Such compliance does not imply endorsement of the underlying legal or policy rationale of such orders.

12. INTERNET SERVICE PROVIDER (ISP) AND APP STORE JURISDICTION

12.1 ISP-Level Blocking Orders

Courts or regulators may order:

  • ISPs to block domains
  • DNS filtering
  • App store removal

Such orders may arise in:

India, EU states, UK, China, Russia, Turkey, Middle East states, Africa, and Latin America.


12.2 Platform Lack of Control Over Access Restrictions

WNS does not control:

  • ISP filtering systems
  • Mobile network blocks
  • Government firewall infrastructure

Therefore, service availability may be affected by:

  • Local censorship regimes
  • Network provider policies

Without actionable remedy by WNS.


13. ELECTION LAW AND POLITICAL COMMUNICATION JURISDICTION

13.1 National Election Authority Powers

During elections, authorities may impose:

  • Content blackout periods
  • Advertising restrictions
  • Opinion polling bans

Under laws in:

India, EU member states, UK, Brazil, Mexico, Argentina, Nigeria, Kenya, Pakistan, Bangladesh, Indonesia, and others.

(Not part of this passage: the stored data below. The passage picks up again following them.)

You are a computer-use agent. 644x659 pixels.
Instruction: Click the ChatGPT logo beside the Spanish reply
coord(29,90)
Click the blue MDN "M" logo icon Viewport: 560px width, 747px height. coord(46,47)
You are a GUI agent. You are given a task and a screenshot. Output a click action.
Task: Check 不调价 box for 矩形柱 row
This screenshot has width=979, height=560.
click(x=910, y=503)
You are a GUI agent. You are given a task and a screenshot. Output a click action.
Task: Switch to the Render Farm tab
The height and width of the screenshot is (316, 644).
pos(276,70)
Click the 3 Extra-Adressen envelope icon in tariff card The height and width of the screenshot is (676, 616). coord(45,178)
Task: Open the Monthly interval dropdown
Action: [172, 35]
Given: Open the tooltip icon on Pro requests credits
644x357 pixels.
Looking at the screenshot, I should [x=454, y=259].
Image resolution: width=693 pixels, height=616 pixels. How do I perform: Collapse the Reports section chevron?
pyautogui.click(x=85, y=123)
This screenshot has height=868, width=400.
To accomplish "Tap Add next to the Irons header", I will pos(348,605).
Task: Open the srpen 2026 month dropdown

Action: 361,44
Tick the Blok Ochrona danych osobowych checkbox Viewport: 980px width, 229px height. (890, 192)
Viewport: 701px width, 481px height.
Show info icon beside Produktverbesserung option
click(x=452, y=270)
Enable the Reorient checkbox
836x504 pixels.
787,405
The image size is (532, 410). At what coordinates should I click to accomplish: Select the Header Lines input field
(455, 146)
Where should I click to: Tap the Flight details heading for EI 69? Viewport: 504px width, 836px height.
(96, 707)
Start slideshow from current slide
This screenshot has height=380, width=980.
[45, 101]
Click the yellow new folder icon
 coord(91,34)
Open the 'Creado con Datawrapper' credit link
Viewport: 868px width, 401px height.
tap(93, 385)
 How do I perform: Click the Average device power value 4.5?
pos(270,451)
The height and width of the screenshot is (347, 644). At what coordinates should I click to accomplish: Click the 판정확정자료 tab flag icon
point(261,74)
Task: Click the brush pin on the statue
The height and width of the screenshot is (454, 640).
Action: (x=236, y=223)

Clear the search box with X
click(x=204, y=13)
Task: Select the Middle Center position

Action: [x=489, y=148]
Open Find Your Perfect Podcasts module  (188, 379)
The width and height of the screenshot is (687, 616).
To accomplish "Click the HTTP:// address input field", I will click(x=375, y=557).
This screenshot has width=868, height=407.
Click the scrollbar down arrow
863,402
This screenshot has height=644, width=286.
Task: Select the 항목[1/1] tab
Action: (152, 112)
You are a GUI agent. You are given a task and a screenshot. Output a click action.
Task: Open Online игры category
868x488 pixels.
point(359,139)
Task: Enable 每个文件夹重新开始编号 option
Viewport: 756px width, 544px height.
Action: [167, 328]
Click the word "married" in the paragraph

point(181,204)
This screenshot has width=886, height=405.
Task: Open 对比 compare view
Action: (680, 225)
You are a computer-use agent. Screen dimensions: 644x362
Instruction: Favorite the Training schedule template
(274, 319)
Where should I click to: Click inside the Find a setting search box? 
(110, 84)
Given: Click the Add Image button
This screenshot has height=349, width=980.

13.2 Cross-Border Political Influence Risks

Foreign political content may trigger:

  • Interference allegations
  • Platform liability risks

WNS undertakes good-faith efforts to:

  • Label political content
  • Apply local compliance restrictions
  • Cooperate with election commissions

But cannot fully prevent:

  • VPN circumvention
  • Cross-border social media sharing

14. TAX NEXUS, DIGITAL PERMANENT ESTABLISHMENT, AND JURISDICTION

14.1 Digital Economy Tax Claims

Tax authorities may assert jurisdiction based on:

  • User location
  • Ad revenue generation
  • Subscription payments

Including under:

  • OECD BEPS initiatives
  • Digital services tax laws
  • Equalization levies

In countries such as:

India, France, UK, Italy, Spain, Turkey, Brazil, and others.


14.2 Jurisdictional Disputes in Tax Matters

Tax disputes are handled through:

  • Domestic tax tribunals
  • Bilateral tax treaties
  • Mutual agreement procedures

Contractual jurisdiction clauses do not govern tax authority claims.

14.3 No Implied Permanent Establishment

Digital accessibility, subscription acceptance, or advertising visibility in a jurisdiction does not, without additional statutory criteria, establish a fixed place of business, dependent agent, or permanent establishment for tax or corporate law purposes.


15. INFRASTRUCTURE LOCATION AND CLOUD JURISDICTION

15.1 Server Location as Jurisdiction Trigger

Some laws assert jurisdiction based on:

  • Physical server location
  • Data center presence

Including:

  • China Cybersecurity Law
  • Russia data localization law
  • Vietnam cybersecurity statutes
  • Indonesia data storage rules

15.2 Multi-Cloud and Distributed Infrastructure

WNS may use:

  • Global CDNs
  • Cloud providers with regional zones

Resulting in:

  • Fragmented data storage
  • Multi-state regulatory exposure

WNS applies contractual safeguards and compliance controls, but cannot guarantee uniform regulatory outcomes.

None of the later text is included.